= Beginning of Section =
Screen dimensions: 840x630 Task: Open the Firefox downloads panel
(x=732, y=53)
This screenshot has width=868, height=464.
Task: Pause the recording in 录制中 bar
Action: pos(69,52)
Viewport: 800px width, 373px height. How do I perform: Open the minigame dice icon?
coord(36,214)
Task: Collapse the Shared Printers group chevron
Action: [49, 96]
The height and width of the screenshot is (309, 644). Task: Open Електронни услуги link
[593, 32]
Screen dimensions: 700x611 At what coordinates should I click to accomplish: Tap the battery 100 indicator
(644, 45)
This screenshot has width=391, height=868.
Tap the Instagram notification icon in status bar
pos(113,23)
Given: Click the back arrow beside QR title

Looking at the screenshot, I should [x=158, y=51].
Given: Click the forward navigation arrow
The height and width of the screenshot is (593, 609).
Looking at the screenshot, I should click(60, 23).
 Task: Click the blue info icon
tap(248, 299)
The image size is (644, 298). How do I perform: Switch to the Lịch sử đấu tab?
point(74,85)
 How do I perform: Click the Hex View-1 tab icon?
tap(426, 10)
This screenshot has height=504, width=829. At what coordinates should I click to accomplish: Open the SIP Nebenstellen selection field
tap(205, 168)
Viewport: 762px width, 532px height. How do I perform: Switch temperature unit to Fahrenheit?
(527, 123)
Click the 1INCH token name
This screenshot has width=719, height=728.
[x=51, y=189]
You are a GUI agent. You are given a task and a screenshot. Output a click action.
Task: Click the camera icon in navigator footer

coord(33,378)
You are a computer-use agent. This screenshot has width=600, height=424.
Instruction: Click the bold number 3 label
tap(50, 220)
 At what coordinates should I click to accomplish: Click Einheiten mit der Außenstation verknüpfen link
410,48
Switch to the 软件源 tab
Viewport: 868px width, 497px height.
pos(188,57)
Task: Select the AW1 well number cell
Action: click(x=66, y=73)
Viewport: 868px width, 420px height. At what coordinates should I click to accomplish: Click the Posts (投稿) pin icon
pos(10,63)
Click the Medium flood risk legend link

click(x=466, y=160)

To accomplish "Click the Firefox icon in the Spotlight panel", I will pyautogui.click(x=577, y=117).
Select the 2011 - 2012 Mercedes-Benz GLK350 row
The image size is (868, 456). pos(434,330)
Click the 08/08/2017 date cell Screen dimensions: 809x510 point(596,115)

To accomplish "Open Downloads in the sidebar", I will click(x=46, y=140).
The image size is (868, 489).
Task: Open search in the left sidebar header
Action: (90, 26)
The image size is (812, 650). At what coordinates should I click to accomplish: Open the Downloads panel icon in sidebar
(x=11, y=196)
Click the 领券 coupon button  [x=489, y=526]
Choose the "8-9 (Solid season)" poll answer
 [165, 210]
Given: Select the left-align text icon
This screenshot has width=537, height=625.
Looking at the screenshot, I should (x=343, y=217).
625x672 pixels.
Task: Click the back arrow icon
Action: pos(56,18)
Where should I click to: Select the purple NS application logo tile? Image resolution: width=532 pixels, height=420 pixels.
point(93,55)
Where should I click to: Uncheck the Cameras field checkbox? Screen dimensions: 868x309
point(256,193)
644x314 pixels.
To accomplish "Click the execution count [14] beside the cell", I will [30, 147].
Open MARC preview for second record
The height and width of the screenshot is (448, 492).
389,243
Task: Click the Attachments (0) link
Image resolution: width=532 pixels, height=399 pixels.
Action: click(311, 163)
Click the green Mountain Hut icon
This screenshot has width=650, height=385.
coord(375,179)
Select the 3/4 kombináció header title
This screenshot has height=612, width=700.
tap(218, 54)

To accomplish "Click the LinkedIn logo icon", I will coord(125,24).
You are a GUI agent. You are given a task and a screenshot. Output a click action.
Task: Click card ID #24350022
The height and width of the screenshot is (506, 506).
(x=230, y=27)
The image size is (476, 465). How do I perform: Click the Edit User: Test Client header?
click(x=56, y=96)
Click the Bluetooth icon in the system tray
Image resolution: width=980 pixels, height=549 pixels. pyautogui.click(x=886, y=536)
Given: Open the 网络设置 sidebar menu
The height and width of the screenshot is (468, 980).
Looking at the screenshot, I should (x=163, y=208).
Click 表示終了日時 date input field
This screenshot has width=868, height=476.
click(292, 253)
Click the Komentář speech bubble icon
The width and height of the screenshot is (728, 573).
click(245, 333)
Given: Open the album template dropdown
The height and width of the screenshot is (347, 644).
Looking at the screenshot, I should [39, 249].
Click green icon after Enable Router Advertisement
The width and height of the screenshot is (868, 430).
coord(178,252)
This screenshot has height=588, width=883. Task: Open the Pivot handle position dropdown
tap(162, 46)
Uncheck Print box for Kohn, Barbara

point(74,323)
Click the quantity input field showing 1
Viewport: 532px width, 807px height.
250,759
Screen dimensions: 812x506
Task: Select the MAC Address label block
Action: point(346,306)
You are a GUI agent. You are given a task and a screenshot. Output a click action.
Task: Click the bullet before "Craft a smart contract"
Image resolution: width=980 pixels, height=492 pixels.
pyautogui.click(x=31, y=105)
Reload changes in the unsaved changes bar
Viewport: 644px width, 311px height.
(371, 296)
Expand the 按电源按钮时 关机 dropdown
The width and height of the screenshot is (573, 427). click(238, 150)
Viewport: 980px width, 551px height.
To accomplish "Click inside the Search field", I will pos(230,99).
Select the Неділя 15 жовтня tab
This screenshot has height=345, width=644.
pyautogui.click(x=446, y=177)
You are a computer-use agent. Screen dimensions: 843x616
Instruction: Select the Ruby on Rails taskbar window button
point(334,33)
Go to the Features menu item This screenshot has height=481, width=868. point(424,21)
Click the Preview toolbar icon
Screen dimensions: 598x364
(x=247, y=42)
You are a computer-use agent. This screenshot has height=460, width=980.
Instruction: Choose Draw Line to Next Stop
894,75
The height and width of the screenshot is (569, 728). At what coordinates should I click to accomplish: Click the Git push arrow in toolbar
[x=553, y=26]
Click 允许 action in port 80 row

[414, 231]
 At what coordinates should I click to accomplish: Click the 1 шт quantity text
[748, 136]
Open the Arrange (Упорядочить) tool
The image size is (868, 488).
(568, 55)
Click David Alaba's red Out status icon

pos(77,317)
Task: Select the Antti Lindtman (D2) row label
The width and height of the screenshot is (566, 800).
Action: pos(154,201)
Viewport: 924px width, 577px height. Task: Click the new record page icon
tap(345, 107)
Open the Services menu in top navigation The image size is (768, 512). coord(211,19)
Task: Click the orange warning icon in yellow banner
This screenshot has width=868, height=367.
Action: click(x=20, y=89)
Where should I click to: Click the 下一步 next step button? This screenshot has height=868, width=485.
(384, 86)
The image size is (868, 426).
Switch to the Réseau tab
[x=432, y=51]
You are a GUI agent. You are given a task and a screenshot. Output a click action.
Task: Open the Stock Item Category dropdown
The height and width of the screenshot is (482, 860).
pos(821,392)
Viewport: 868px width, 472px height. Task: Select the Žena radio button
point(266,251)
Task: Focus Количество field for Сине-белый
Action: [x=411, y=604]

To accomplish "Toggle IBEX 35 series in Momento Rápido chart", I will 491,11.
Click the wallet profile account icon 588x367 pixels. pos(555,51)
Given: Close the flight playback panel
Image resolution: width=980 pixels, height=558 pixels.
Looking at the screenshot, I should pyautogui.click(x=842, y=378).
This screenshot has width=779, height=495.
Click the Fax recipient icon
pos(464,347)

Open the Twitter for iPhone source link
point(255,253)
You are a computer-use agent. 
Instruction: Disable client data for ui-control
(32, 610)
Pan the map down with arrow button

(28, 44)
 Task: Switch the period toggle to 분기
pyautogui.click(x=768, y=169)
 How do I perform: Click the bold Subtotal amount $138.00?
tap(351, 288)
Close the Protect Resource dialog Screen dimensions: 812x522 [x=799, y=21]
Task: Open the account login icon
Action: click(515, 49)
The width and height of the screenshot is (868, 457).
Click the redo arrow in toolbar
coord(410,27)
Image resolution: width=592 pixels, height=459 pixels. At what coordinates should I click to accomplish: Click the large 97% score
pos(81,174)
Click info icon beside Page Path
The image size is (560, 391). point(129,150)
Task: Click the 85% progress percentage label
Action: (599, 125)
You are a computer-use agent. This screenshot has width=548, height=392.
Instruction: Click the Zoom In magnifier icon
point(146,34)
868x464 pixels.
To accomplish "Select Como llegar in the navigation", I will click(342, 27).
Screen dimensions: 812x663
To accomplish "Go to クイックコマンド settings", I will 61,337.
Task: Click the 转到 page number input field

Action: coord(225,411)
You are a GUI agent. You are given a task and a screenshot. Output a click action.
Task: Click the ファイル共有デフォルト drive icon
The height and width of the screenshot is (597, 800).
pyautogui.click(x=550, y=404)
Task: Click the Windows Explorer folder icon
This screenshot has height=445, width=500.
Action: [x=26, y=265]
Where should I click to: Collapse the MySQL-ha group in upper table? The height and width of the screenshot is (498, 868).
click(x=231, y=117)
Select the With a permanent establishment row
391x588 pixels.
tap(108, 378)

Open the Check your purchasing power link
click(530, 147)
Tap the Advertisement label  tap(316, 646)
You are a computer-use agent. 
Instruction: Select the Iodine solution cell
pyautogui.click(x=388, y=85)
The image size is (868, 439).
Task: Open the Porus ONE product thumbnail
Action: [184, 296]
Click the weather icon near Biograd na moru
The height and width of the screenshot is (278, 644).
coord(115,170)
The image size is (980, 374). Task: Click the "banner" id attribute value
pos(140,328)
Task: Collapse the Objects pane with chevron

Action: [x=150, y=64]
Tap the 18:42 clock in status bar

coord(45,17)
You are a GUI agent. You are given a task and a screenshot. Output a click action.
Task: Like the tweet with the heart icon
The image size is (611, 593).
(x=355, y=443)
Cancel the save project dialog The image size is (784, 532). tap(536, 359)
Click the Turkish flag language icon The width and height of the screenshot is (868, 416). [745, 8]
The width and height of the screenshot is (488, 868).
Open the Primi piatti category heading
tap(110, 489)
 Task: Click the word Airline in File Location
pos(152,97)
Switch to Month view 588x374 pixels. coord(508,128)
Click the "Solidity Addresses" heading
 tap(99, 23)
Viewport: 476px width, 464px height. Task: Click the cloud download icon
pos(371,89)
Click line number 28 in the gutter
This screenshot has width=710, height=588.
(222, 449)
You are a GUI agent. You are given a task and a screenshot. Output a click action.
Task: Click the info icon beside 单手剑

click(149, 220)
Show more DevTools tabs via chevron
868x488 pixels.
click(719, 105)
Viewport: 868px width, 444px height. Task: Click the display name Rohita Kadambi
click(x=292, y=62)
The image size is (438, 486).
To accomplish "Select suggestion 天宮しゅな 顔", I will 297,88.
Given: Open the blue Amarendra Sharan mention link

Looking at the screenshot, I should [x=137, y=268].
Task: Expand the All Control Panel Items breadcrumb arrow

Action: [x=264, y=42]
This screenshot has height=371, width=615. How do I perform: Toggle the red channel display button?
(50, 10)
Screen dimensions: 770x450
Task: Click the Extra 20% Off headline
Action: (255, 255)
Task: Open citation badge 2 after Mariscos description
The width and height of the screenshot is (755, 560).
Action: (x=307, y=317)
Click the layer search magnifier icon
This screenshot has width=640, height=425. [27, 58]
= End of Section =
→ **THE PROBLEM**: Repeat verbatim the line holding "Task: Open citation" and all lines after it, up to the end of the material.

→ **WRITTEN RESPONSE**:
Task: Open citation badge 2 after Mariscos description
The width and height of the screenshot is (755, 560).
Action: (x=307, y=317)
Click the layer search magnifier icon
This screenshot has width=640, height=425. [27, 58]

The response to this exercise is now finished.